What this task involves
Copy out the full article about the car that crashed into a Chicago bakery, word for word and without changes.

Source extract
[Start of Attachment]

Community members quickly helped owner Stephanie Hart board up the store and cart away debris and within hours the bakery was open for business. By Tuesday, Hart’s team was back to baking.
“What we thought was going to be really terrible gave us a really warm feeling,” Hart said.
A car crashed into the front of the building around 6 a.m. Sunday before the driver fled, Chicago police said in a statement. No injuries were reported, no one was in custody and police were investigating.
Hart said a bakery employee discovered the damage when she got to work at the bakery, at 328 E. 75th St., around 6 a.m. The worker usually starts her shift around 3 a.m., but started late on Sunday because she worked on her usual day off the day before. She would’ve been working less than 4 feet from where the car hit the building. Hart is glad she wasn’t.
After she got to work Sunday, Hart said, strangers driving down 75th Street started offering their help. A man stopped by and called his cousin, who arrived with boards to help close up the bakery. Another man who stopped by in a truck helped clear up the debris left in the street.
“I didn’t even know these people,” she said. “That was the beauty of it.”
The man in the truck wouldn’t take any money for his help, Hart said. She sent him away with cake and candy.
The crash damaged a walk-in freezer used to freeze cakes for shipping, which Hart was only able to secure last December because of supply chain issues. The freezer itself is worth about $20,000, but Hart said she has insurance.
And she’s seeing the silver linings. “Had this happened in the beginning of December, that car would’ve landed smack dab in the middle of my business and probably caused immeasurable damage,” she said.
More than anything, Hart said, she’s thankful no one was in the bakery at the time of the crash.
“I would’ve been angry in March of 2019,” Hart said. “After March of 2020, I don’t have that kind of emotion for something that can be fixed.”

[End of Attachment]

Exercise data

[Start of Attachment]

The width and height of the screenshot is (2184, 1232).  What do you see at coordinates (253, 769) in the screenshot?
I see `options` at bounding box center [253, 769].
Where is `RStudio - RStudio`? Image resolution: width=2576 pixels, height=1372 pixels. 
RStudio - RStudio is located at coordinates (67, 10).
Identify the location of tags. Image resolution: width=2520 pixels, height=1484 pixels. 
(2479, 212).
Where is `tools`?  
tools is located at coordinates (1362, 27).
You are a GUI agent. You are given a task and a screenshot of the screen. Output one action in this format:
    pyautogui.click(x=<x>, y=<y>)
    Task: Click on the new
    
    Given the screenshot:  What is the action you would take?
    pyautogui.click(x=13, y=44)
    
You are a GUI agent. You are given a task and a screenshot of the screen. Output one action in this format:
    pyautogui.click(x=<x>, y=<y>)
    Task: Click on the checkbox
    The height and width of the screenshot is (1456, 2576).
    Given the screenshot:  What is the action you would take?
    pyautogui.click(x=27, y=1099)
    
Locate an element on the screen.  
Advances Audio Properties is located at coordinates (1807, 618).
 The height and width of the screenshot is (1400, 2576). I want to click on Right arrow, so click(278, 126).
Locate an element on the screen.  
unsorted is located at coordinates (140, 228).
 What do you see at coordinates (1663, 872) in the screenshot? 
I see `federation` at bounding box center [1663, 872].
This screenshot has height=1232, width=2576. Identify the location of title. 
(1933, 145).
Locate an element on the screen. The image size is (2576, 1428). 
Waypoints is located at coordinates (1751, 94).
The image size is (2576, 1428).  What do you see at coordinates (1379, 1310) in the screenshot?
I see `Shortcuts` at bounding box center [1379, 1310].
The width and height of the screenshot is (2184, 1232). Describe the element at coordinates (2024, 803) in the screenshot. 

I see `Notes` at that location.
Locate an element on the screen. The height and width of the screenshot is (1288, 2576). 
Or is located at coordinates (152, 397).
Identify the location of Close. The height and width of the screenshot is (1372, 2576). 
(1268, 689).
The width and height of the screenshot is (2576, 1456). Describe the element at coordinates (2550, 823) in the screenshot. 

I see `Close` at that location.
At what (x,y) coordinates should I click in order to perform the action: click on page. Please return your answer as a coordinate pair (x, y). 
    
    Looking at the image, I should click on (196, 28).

[End of Attachment]

Solution
Community members quickly helped owner Stephanie Hart board up the store and cart away debris and within hours the bakery was open for business. By Tuesday, Hart’s team was back to baking.
“What we thought was going to be really terrible gave us a really warm feeling,” Hart said.
A car crashed into the front of the building around 6 a.m. Sunday before the driver fled, Chicago police said in a statement. No injuries were reported, no one was in custody and police were investigating.
Hart said a bakery employee discovered the damage when she got to work at the bakery, at 328 E. 75th St., around 6 a.m. The worker usually starts her shift around 3 a.m., but started late on Sunday because she worked on her usual day off the day before. She would’ve been working less than 4 feet from where the car hit the building. Hart is glad she wasn’t.
After she got to work Sunday, Hart said, strangers driving down 75th Street started offering their help. A man stopped by and called his cousin, who arrived with boards to help close up the bakery. Another man who stopped by in a truck helped clear up the debris left in the street.
“I didn’t even know these people,” she said. “That was the beauty of it.”
The man in the truck wouldn’t take any money for his help, Hart said. She sent him away with cake and candy.
The crash damaged a walk-in freezer used to freeze cakes for shipping, which Hart was only able to secure last December because of supply chain issues. The freezer itself is worth about $20,000, but Hart said she has insurance.
And she’s seeing the silver linings. “Had this happened in the beginning of December, that car would’ve landed smack dab in the middle of my business and probably caused immeasurable damage,” she said.
More than anything, Hart said, she’s thankful no one was in the bakery at the time of the crash.
“I would’ve been angry in March of 2019,” Hart said. “After March of 2020, I don’t have that kind of emotion for something that can be fixed.”